Back in 1952, Robert Simanek was a 22-year-old private first class fighting in the Korean War. When Robert’s squad was ambushed by Chinese troops, although already injured by shrapnel, he threw himself on a grenade that came at him and his fellow soldiers. In doing so, he absorbed the blast and ended up saving the other soldiers from injury and death. Miraculously, Robert survived, although he did have serious leg wounds and took a year to recover. Now, the Navy is naming a ship after him.
“It is fantastic. I just can’t believe it! I don’t know why they’ve picked me,” says Robert, a resident of Fox Run, the Erickson Senior Living community in Novi, Mich.

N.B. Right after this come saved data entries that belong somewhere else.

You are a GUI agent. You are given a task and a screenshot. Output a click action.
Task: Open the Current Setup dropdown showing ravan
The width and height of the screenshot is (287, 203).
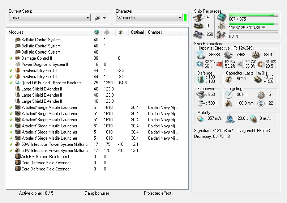(x=50, y=18)

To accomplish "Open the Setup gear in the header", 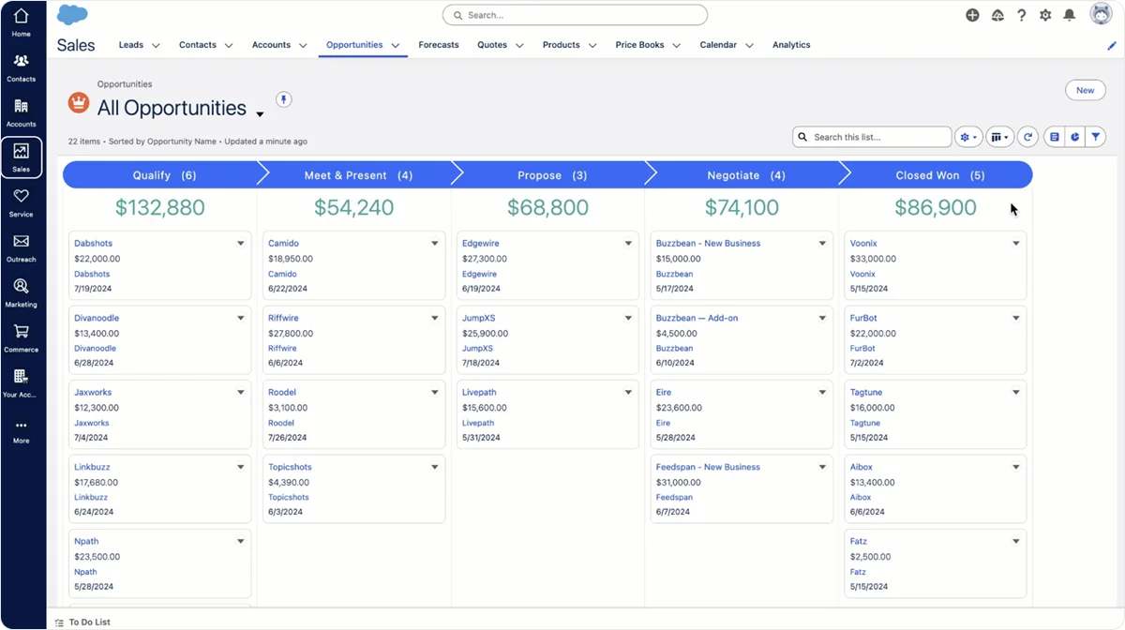I will pos(1045,15).
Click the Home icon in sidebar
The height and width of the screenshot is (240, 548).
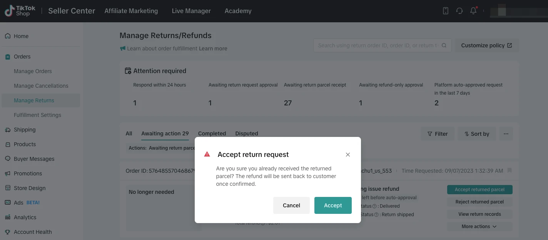click(8, 36)
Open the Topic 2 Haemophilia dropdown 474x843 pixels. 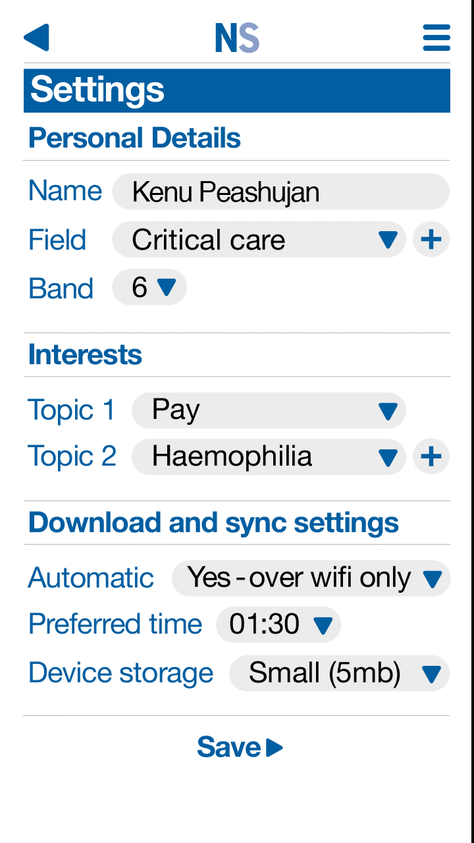[269, 457]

The U.S. Navy ship, to be called the Expeditionary Sea Base USS Robert E. Simanek, is scheduled to be finished in 2024. When fully loaded, the ship will weigh 100,000 tons, and it will perform various missions including launching helicopters, small boats, and unmanned surface vehicles.

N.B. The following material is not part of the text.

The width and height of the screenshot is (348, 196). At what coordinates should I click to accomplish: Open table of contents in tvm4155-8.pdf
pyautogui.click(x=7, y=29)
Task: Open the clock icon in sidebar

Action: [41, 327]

Having a ship named after him isn’t the only honor that Robert received for his bravery during the war. After he recovered from his injuries, then-President Dwight D. Eisenhower awarded him the Medal of Honor. He also received the Purple Heart and the Korean Service Medal with two bronze stars.
A surprising phone call
Robert remembers the day two years ago when he received a phone call that stunned him. “I was sitting in my chair, and a lady called and said, ‘The Commandant of the Marine Corps is going to call you.’ She wouldn’t say what for,” recalls Robert. “He did call, with another general. I said, ‘Let me stand.’ The Commandant said, ‘No, you stay sitting.’ But what a nice man. The way he talked to me—I was so pleased.”
Back to the beginning
In 1951, Robert enlisted in the Marines after being drafted. In 1952, he joined Company F, 2nd Battalion, 5th Marines, as both a rifleman and radioman when needed. After recovering from the injuries he sustained in the war, Robert began attending classes at Michigan State. At the time, he was 24 years old, and he says that dating 18-year-old freshman girls wasn’t his thing. His roommate said he had a friend who would like Robert. He remembers going to the ladies’ dormitories to pick up Nancy, who was a senior. They went canoeing in the river around Michigan State. After seeing each other for some time, Robert recalls. “We started liking each other quite a bit.”
After Nancy graduated, she began teaching school around Detroit. Robert stayed at Michigan State for three years. But when Nancy began to stay in the small area where she taught, Robert decided that he’d better join her. He finished college at Wayne State, and after, worked as an accountant. He and Nancy got married and enjoyed 64 years together.
Praise for a hero
Robert is overwhelmed that the Navy is naming a ship after him. He’s still surprised that he received a call from the commandant.
“The commandant of the Marine Corps is definitely ‘god’ when you’re in the Marine Corps. That’s the way it was,” he says. Although Robert spoke with the commandant two years ago, then-Secretary of the Navy Kenneth J. Braithwaite only made the announcement this past January that the ship had been ordered and would be named in Robert’s honor. He said in a statement that “It will carry on the Navy’s sacred mission to secure the seas lanes, stand by our allies, and protect the United States against all adversaries.”
In addition, Oakland County (Michigan) Executive David Coulter said in a statement: “Mr. Simanek, a longtime Oakland County resident, is the epitome of an American hero. I’m in awe of his selfless act of bravery nearly 70 years ago and so happy for him and his family.”